19.689 WordHoard: close reading & analysis of tagged texts

From: Humanist Discussion Group (by way of Willard McCarty willard.mccarty_at_kcl.ac.uk>
Date: Mon, 3 Apr 2006 07:24:51 +0100

               Humanist Discussion Group, Vol. 19, No. 689.
       Centre for Computing in the Humanities, King's College London
                   www.kcl.ac.uk/humanities/cch/humanist/
                        www.princeton.edu/humanist/
                     Submit to: humanist_at_princeton.edu

         Date: Mon, 03 Apr 2006 07:18:21 +0100
         From: Martin Mueller <martinmueller_at_northwestern.edu>
         Subject: Northwestern University announces WordHoard

Academic Technologies and the Library at Northwestern University are
happy to announce the release of WordHoard at
<http://wordhoard.northwestern.edu>http://wordhoard.northwestern.edu.

Named after an Old English phrase for the verbal treasure unlocked by
a wise speaker, WordHoard is an application for the close reading and
scholarly analysis of deeply tagged literary texts. It applies to
highly canonical literary texts the insights and techniques of corpus
linguistics, that is to say, the empirical and computer-assisted
study of large bodies of written texts or transcribed speech. In the
WordHoard environment, such texts are tagged by morphological,
lexical, prosodic, and narratological criteria. They are mediated
through a digital page or user interface that lets scholarly but
non-technical users explore the greatly increased query potential of
textual data kept in such a form.

The development of WordHoard has been supported by a generous grant
from the Andrew W. Mellon Foundation. The current release includes
the remains of Early Greek epic in Greek and translation, all of
Chaucer and Shakespeare, and Spenser's Faerie Queene. The texts have
been tagged by morphosyntactic, lexical, prosodic, and narratological
criteria.
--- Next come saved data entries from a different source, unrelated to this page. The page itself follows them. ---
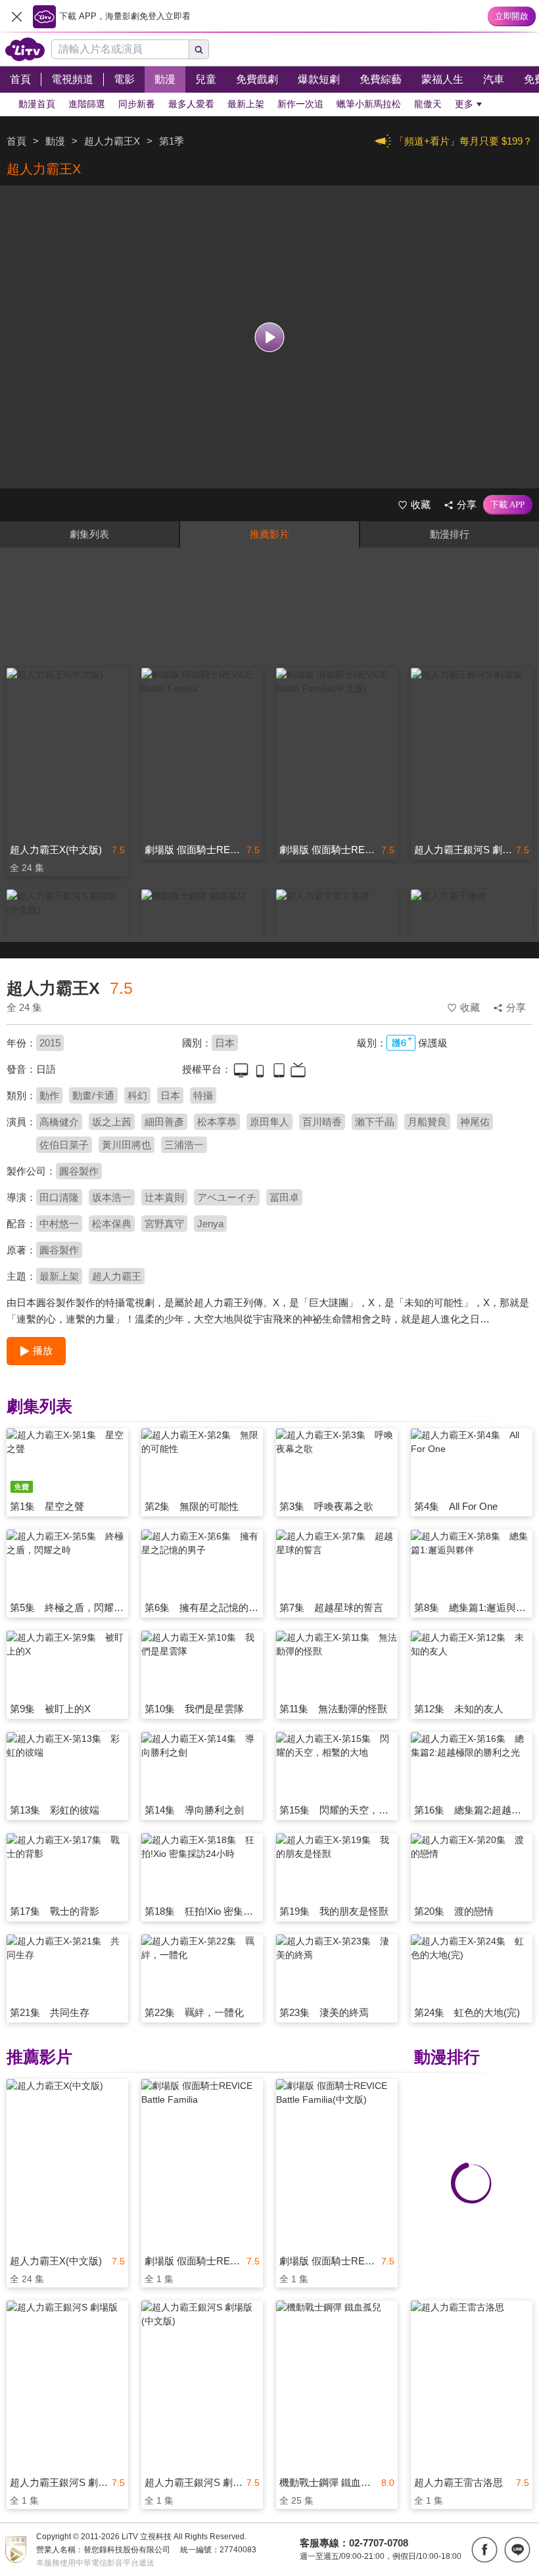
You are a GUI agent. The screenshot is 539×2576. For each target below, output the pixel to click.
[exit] (16, 16)
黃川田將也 (126, 1144)
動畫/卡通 (93, 1095)
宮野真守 (164, 1223)
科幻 (137, 1095)
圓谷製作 (79, 1171)
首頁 (16, 141)
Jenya (210, 1223)
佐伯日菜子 (64, 1144)
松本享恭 (217, 1121)
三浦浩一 (184, 1144)
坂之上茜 (111, 1121)
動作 (49, 1095)
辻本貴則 (164, 1197)
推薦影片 (269, 534)
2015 (49, 1042)
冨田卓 (284, 1197)
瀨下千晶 (374, 1121)
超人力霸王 (116, 1276)
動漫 (55, 141)
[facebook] (484, 2550)
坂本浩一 (111, 1197)
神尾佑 (475, 1121)
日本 (225, 1042)
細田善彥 (164, 1121)
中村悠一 (59, 1223)
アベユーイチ (226, 1197)
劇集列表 (89, 534)
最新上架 (59, 1276)
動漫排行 (449, 534)
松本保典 (111, 1223)
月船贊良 (427, 1121)
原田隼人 (269, 1121)
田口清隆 (59, 1197)
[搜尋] (199, 49)
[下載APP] (507, 505)
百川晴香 (322, 1121)
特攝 (203, 1095)
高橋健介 (59, 1121)
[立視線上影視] (25, 49)
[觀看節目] (270, 337)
The English texts have been tagged according to a common
scheme that enables users to compare Chaucer with Spenser or
Shakespeare from a variety of perspectives.

WordHoard may be seen as a textbase with an unusually flexible set of
concordance features. Much attention has been paid to a user
interface that allows for the side-by-display of arbitrarily chosen
passages in the same field of vision. Concordance searches may
quickly be grouped and regrouped by various criteria, including
speaker gender or prosodic status in the case of Shakespeare.
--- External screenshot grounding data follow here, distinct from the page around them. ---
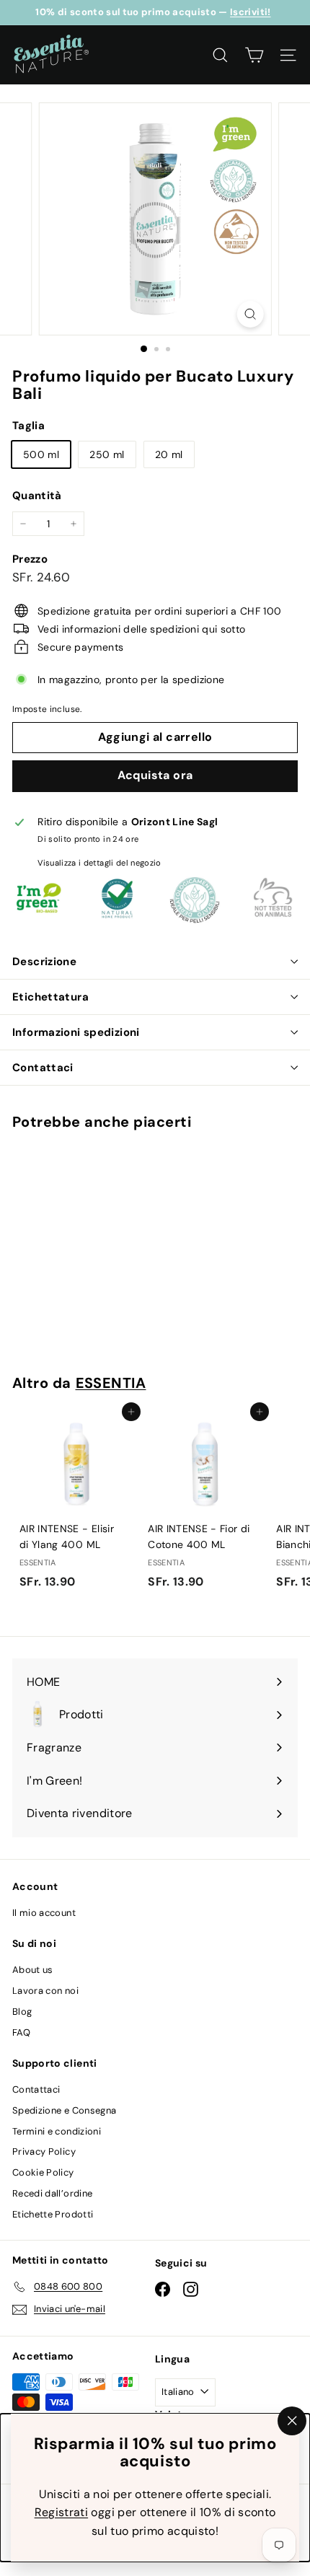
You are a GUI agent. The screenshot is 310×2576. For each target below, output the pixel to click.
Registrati (62, 2512)
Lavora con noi (45, 1990)
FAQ (21, 2032)
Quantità (37, 495)
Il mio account (44, 1913)
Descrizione (44, 961)
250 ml (106, 454)
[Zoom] (249, 314)
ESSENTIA (111, 1382)
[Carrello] (254, 55)
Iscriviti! (250, 12)
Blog (22, 2011)
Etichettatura (50, 997)
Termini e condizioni (56, 2131)
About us (32, 1970)
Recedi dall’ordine (52, 2193)
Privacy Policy (44, 2151)
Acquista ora (155, 775)
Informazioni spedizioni (76, 1032)
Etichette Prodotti (52, 2214)
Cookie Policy (43, 2172)
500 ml (41, 454)
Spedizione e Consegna (64, 2110)
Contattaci (43, 1067)
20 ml (169, 454)
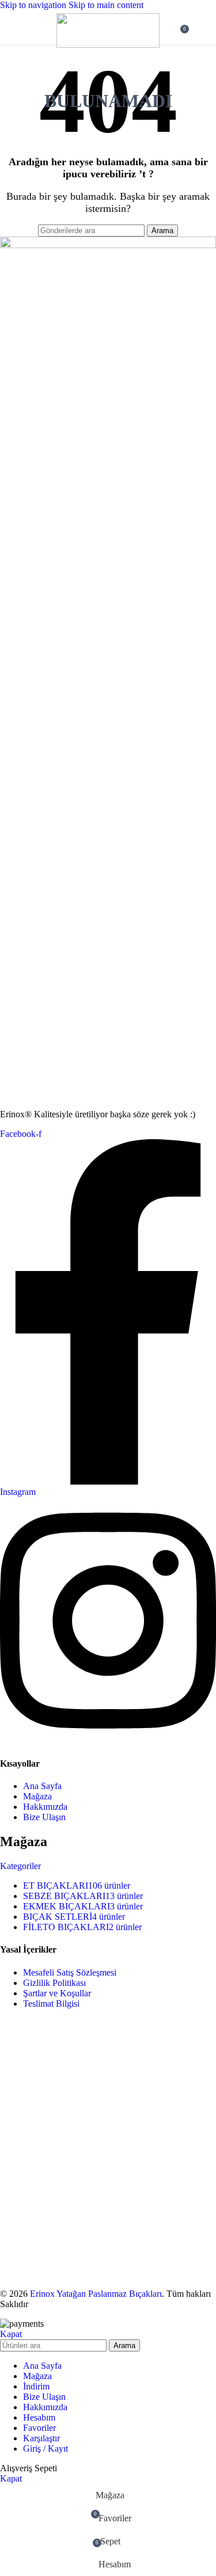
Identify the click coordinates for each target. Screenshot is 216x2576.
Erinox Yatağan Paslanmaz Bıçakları (96, 2294)
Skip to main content (106, 5)
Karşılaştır (41, 2438)
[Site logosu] (108, 45)
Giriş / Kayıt (45, 2448)
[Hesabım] (200, 27)
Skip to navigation (34, 5)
Every word occurrence in the texts is a link that can be activated to
display in a GetInfo window all the information the text may be said
to know about all forms of the word in that location. This is very
useful for texts that have much orthographic or morphological
variety, such as Spenser or Chaucer, not to speak of Homer or Hesiod:
for any given word in the text the reader is a second away from a
table that shows all the spellings of all the forms of that word
sorted by frequency, thus giving an immediate overview of actual usage.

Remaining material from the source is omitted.